Aim of the exercise. Nothing but the lines from the start of the entries through the line holding "Given: Click the" is to be repeated, exactly and with pictures excluded.

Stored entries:
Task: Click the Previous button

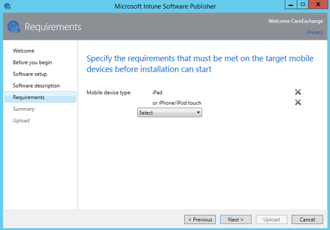Action: 200,220
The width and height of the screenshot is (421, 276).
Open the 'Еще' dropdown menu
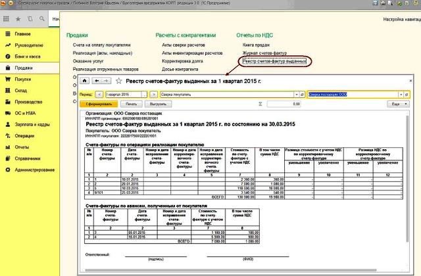click(396, 104)
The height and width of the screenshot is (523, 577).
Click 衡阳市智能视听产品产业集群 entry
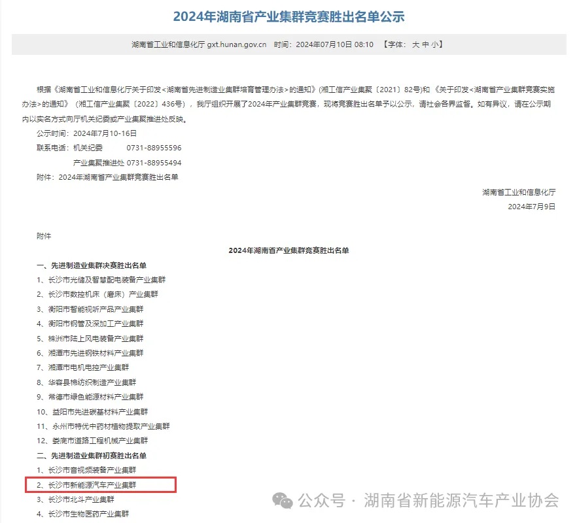pyautogui.click(x=90, y=309)
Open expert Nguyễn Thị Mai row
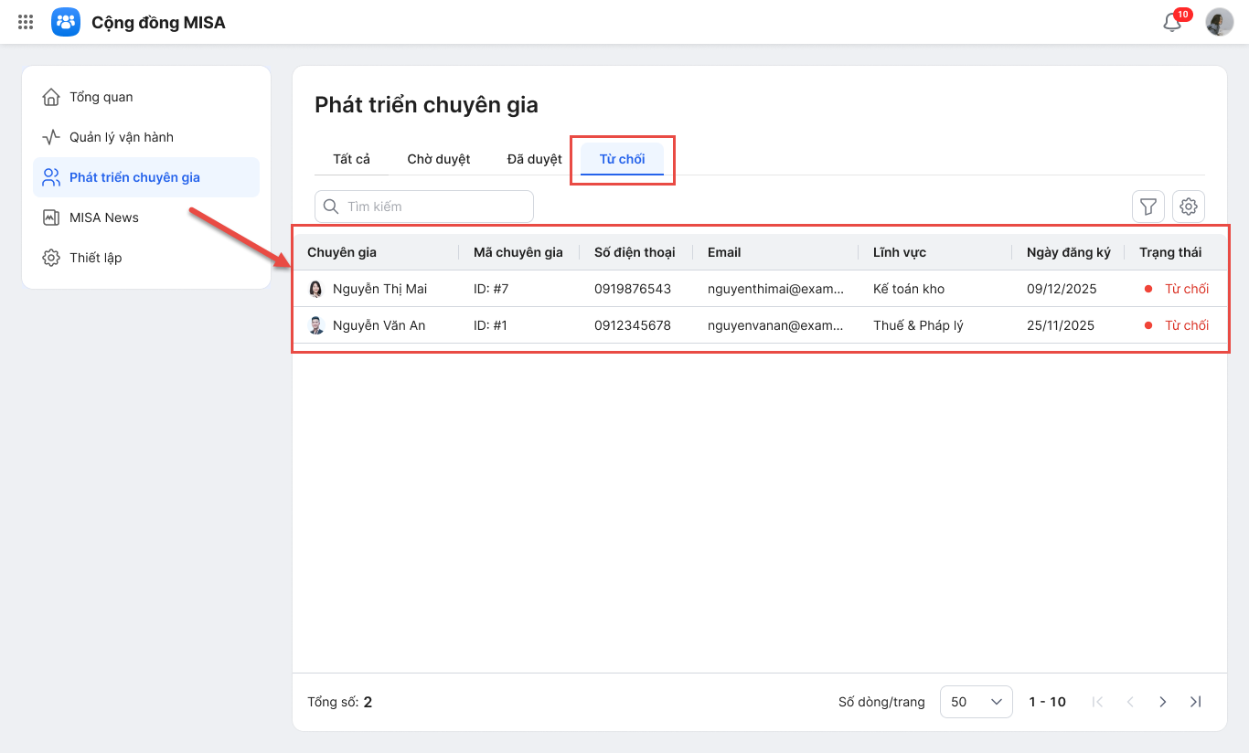The image size is (1249, 753). [379, 289]
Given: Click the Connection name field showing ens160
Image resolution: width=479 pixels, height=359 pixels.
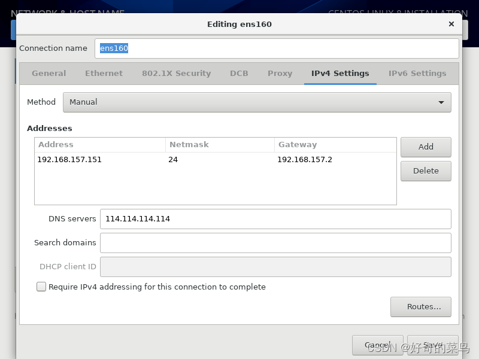Looking at the screenshot, I should [x=275, y=48].
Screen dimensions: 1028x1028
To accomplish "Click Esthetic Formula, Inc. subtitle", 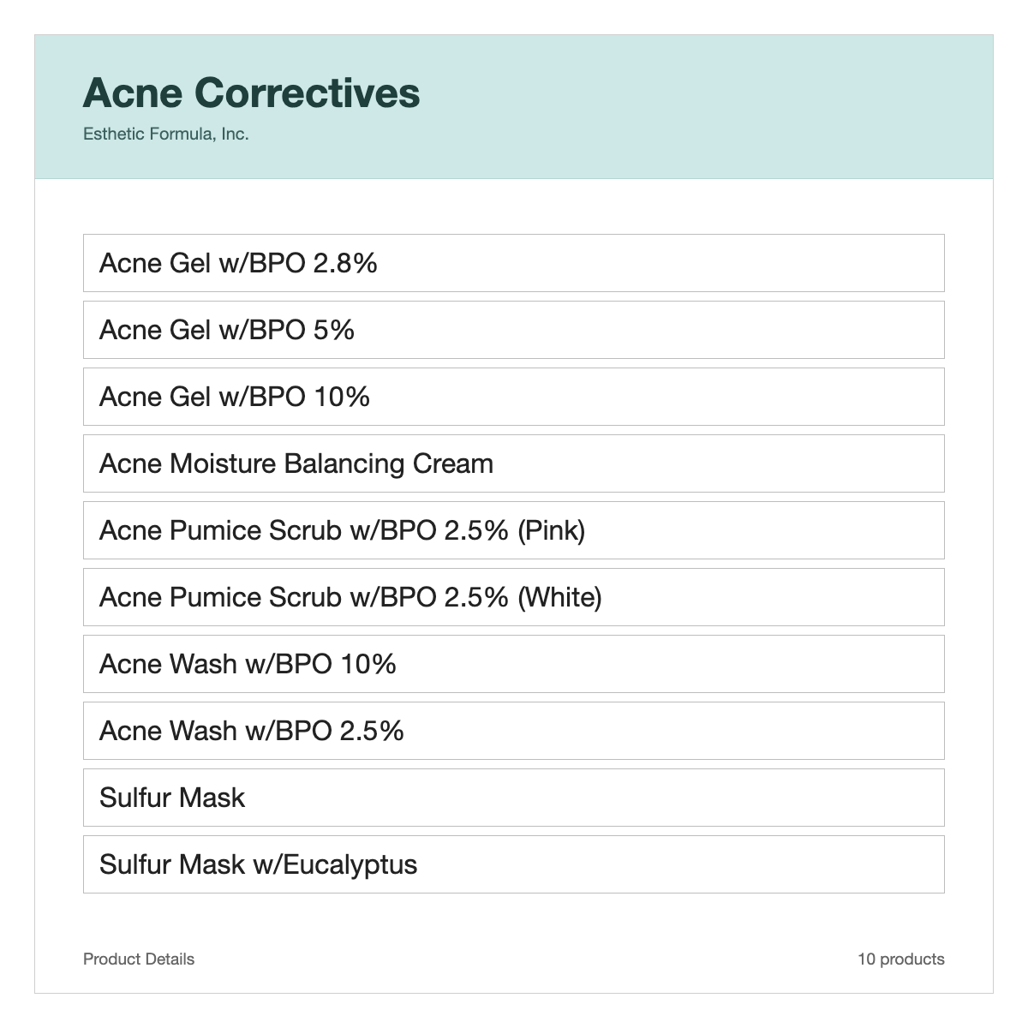I will coord(166,134).
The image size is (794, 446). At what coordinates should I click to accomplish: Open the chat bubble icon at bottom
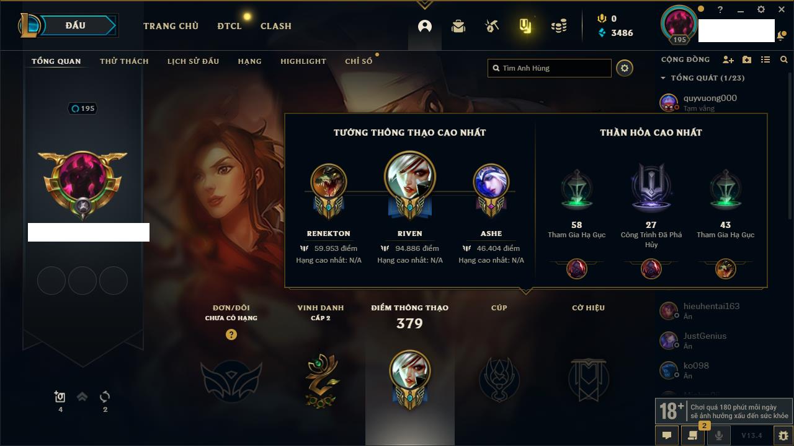pyautogui.click(x=667, y=435)
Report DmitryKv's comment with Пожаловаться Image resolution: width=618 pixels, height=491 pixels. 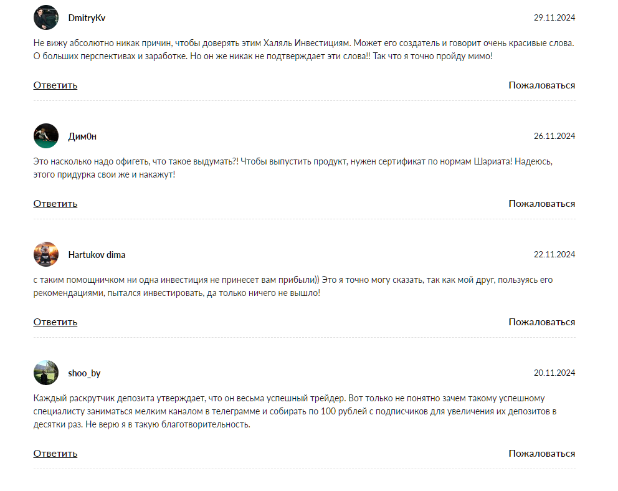[542, 85]
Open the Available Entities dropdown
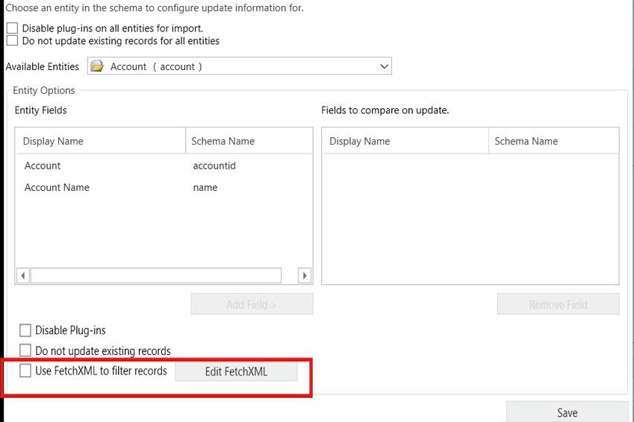 pos(384,66)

Task response.
Task: Click the Previous button

Action: 200,220
The width and height of the screenshot is (421, 276).
Open the 'Еще' dropdown menu
click(396, 104)
The height and width of the screenshot is (523, 577).
Click 衡阳市智能视听产品产业集群 entry
pyautogui.click(x=90, y=309)
Open expert Nguyễn Thị Mai row
The image size is (1249, 753). [379, 289]
Given: Click the Connection name field showing ens160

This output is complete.